(Record extracts begins)

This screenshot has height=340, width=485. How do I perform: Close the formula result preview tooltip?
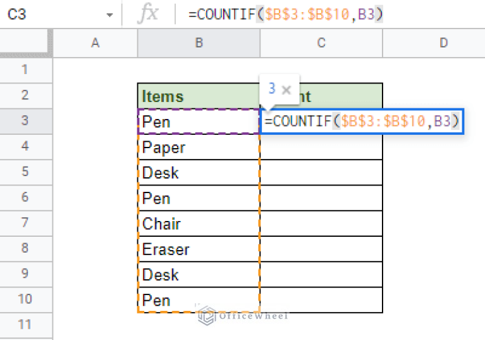pos(286,89)

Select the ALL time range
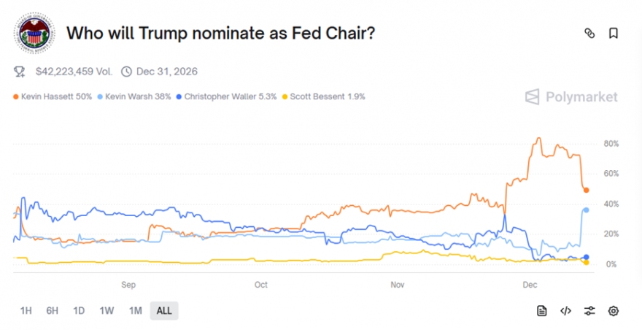coord(164,311)
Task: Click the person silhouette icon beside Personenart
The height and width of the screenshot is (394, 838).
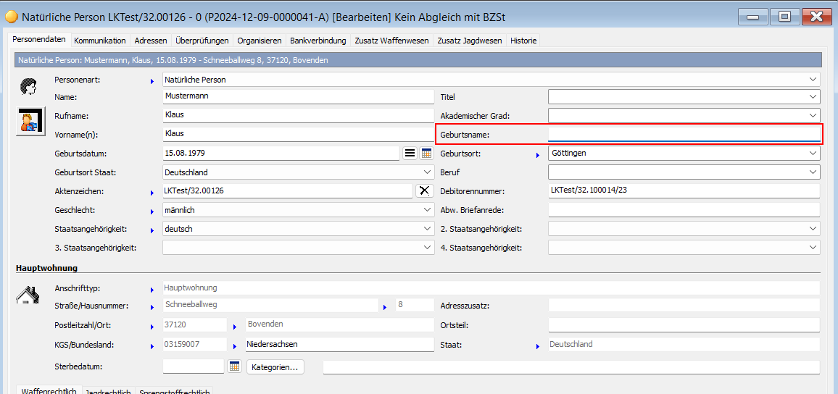Action: pyautogui.click(x=28, y=87)
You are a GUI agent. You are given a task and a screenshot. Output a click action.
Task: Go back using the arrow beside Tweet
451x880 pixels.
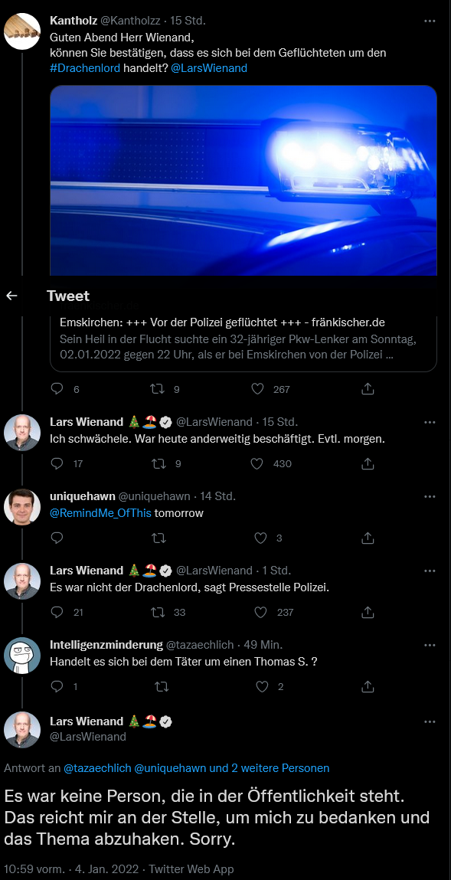pos(11,296)
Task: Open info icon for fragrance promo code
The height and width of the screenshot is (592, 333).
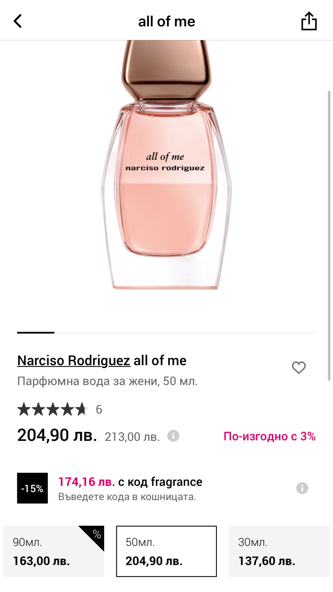Action: click(x=302, y=488)
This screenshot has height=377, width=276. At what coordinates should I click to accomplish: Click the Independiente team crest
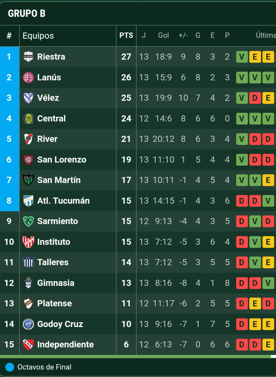(x=28, y=345)
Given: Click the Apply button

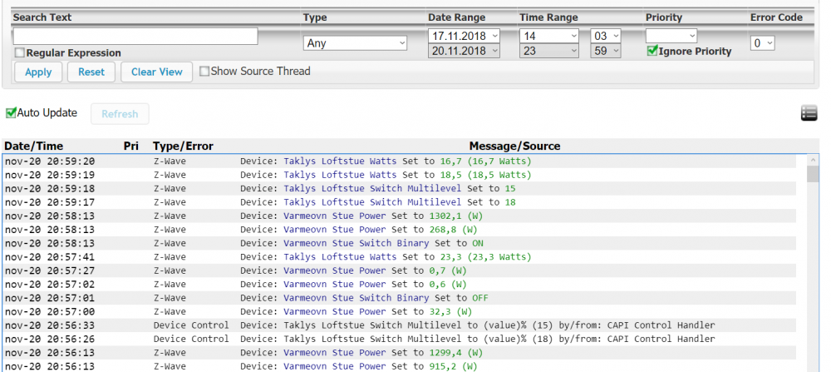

(Record extracts ends)

__What to work on__
Repeat each entry precisely as it appears. Leave the pictures out.

__Reply__
This screenshot has height=340, width=485. How do I perform: Close the formula result preview tooltip?
pos(286,89)

Select the ALL time range
coord(164,311)
Task: Click the person silhouette icon beside Personenart
The height and width of the screenshot is (394, 838).
Action: pyautogui.click(x=28, y=87)
You are a GUI agent. You are given a task and a screenshot. Output a click action.
Task: Go back using the arrow beside Tweet
451x880 pixels.
pos(11,296)
Task: Open info icon for fragrance promo code
The height and width of the screenshot is (592, 333).
Action: click(x=302, y=488)
This screenshot has height=377, width=276. At what coordinates should I click to accomplish: Click the Independiente team crest
(x=28, y=345)
Given: Click the Apply button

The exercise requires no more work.